(AIM OF THE EXERCISE):
Extract each line of the listing below that contains the word "Open", treating uppercase and lowercase letters as different.

(Listing for locating visible targets):
START

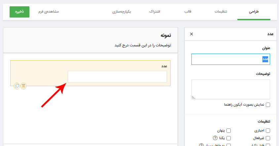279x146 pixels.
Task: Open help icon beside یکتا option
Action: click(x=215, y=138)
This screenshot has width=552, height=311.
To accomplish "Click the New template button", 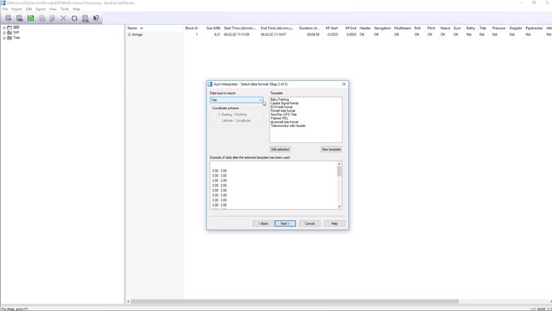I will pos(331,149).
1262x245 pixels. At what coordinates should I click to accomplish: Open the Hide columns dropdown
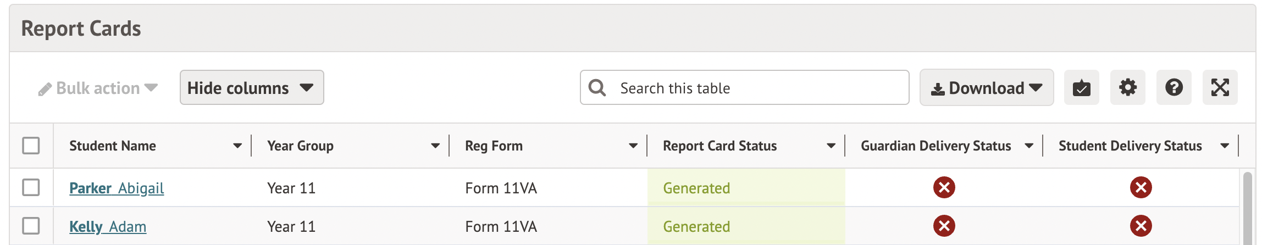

END

(SOLUTION FOR THIS TASK):
Task: Open help icon beside یکتا option
1262x245 pixels. At what coordinates should I click to accomplish: Open the Hide columns dropdown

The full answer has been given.